On January 18, Deputy U.S. Trade Representative Demetrios Marantis traveled to Maputo, Mozambique to advance trade and investment relations between the United States and Mozambique. On January 19, Ambassador Marantis co-chaired, with Mozambican Minister of Industry and Commerce Armando Inroga, the third Council meeting of the United States-Mozambique Trade and Investment Framework Agreement (TIFA).
The TIFA Council works toward deepening and strengthening commercial ties, and facilitates a high-level dialogue to help increase commercial and investment opportunities by identifying and working to remove barriers to trade and investment flows between the United States and Mozambique.
Ambassador Marantis was joined at the TIFA Council meeting by U.S. Ambassador to Mozambique Leslie Rowe, and a U.S. delegation representing a number of agencies including the Departments of State and Agriculture, the U.S. Agency for International Development (USAID), the Millennium Challenge Corporation (MCC), and the USAID-funded Southern Africa Trade Hub.
Ambassador Marantis Hosts TIFA Council Meeting
The TIFA Council meeting provided an opportunity to review progress, identify challenges, and develop specific steps and strategies to grow and diversify our bilateral trade and investment relationship with Mozambique. During the government-to-government meeting, officials from the United States and Mozambique explored common objectives, which included improving the utilization of the African Growth and Opportunity Act (AGOA), increasing export diversification, improving the investment climate, and protecting intellectual property rights (IPR).
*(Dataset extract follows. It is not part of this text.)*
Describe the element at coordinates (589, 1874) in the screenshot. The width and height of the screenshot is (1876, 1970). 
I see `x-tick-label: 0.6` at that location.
The TIFA Council also discussed Mozambique’s Millennium Challenge Account compact. In addition, officials discussed trade capacity building and U.S.-provided technical assistance to support and facilitate Mozambique’s continued progress and success.
Ambassador Marantis Makes Remarks during the TIFA Council Meeting
As a result of the deliberations, the two sides agreed to a number of follow-up actions, including a possible Mozambique trade mission to the United States on the margins of the AGOA forum in June; U.S. assistance to help promote AGOA diversification to apparel, fruit juice, and other value-added products; and U.S. assistance in implementation of an Intellectual Property (IP) strategy - including training judges, enacting a framework for geographic indicators, and a branding strategy for Mozambique. Additionally, we announced a USAID grant of up to $500,000 that will help Mozambique with trade facilitation.
Ambassador Marantis also visited the Maputo Clothing Company - a Mozambican firm that at one point exported apparel to the U.S. under AGOA, but is not presently doing so. The purpose of the visit was to understand the challenges that Mozambican exporters have had with AGOA and whether further technical assistance from our regional trade hubs would help exporters in Mozambique position themselves to make use of AGOA.